Given passage:
* * * * *

Jump to content

Quest Experience - Combat - No Bad Builds


yrm_dm

Recommended Posts

I'm a huge fan of this project and unfortunately discovered it after Kickstarter was finished.   The games that inspired the creation of this game are among my favorites.  I'm a 40 year old professional senior designer with game design experience, and I'm not asking how I can sneak into the beta or anything I do not deserve.

 

Based on things I'm seeing in beta videos and designer/developer videos, I have some concerns that hopefully the team may consider?

 

1 - I thought I saw that there was no fight experience, just quest experience.   With exploration and leveling up games like this, a lot of fun comes from users "outsmarting the developers" and getting advanced levels ahead of where they "should be" in relation to the quest.   It can be fun for a lot of people to "farm up" and then blow through a few extra levels of your super dungeon before they should be able to.   Getting experience from random encounters or clearing every room and "getting ahead" caters to a certain play style and other gamers do not HAVE to do this.   They can proceed through the quests in order as quickly as possible.

* * * * *

Task instructions:
Could you repeat the forum post between "I'm a huge fan" and "team may consider?", inclusive, swapping "senior designer" for "lead designer"?

Given information:
* * * * *

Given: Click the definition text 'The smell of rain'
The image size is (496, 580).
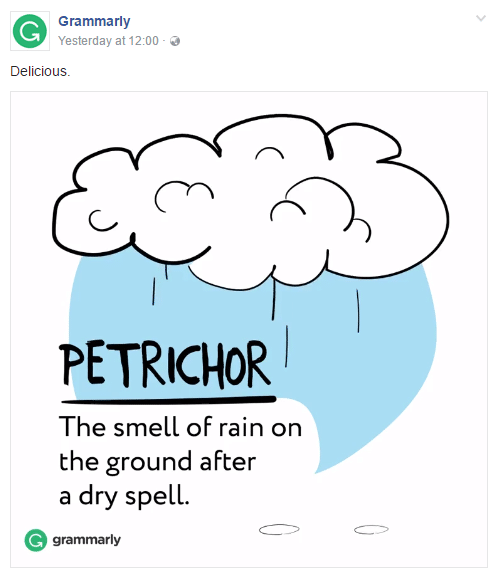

* * * * *

Exercise output:
I'm a huge fan of this project and unfortunately discovered it after Kickstarter was finished.   The games that inspired the creation of this game are among my favorites.  I'm a 40 year old professional lead designer with game design experience, and I'm not asking how I can sneak into the beta or anything I do not deserve.

 

Based on things I'm seeing in beta videos and designer/developer videos, I have some concerns that hopefully the team may consider?